Only, I don't see why you said RMGI is the best option... why not a conventional GIC? I would think both RMGIs and conventional GICs have advantages and disadvantages in this instance, not sure what would make RMGIs the 'better' option. Perhaps since RMGIs contain resin, it would be aesthetically more pleasing when restoring the 44B. Also, I think I read that RMGIs are less acidic than the conventional (not sure how significant this reduction in acidity would be). Additionally, RMGIs do allow for faster finishing and polishing. On the other end of the spectrum, however, conventional GICs such as Fuji IX are more viscous (therefore easier to handle). They also do not need to be light cured, which is beneficial subgingivally, since it is difficult for the curing unit to access. Conventional GICs also have greater fluoride-releasing properties.

From a clinical standpoint, however, my knowledge is limited by experience, since I am still a student. I would therefore be very interested to hear your opinion.
 
Next clinic session I'll ask my demonstrator if I can take a PA of the 44.

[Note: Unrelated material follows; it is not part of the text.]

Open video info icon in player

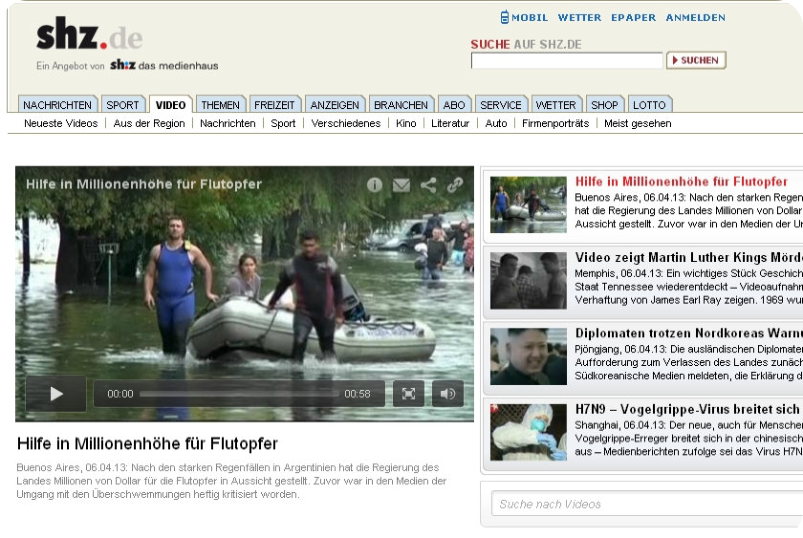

Yes, I think you're right. I also read in an Operative Dentistry textbook by Harald et al. 2012 that subgingival restorations were difficult, in the sense that the cavity preparation would be challenging, but also placing the dental material in that area would also be tricky. It may also predispose the patient to future periodontal problems if not done adequately.

Only, I don't see why you said RMGI is the best option... why not a conventional GIC? I would think both RMGIs and conventional GICs have advantages and disadvantages in this instance, not sure what would make RMGIs the 'better' option. Perhaps since RMGIs contain resin, it would be aesthetically more pleasing when restoring the 44B. Also, I think I read that RMGIs are less acidic than the conventional (not sure how significant this reduction in acidity would be). Additionally, RMGIs do allow for faster finishing and polishing. On the other end of the spectrum, however, conventional GICs such as Fuji IX are more viscous (therefore easier to handle). They also do not need to be light cured, which is beneficial subgingivally, since it is difficult for the curing unit to access. Conventional GICs also have greater fluoride-releasing properties.

From a clinical standpoint, however, my knowledge is limited by experience, since I am still a student. I would therefore be very interested to hear your opinion.

Fugi IX would be fine. I like II because of the handling properties, duel cure, and more aesthetic finishing.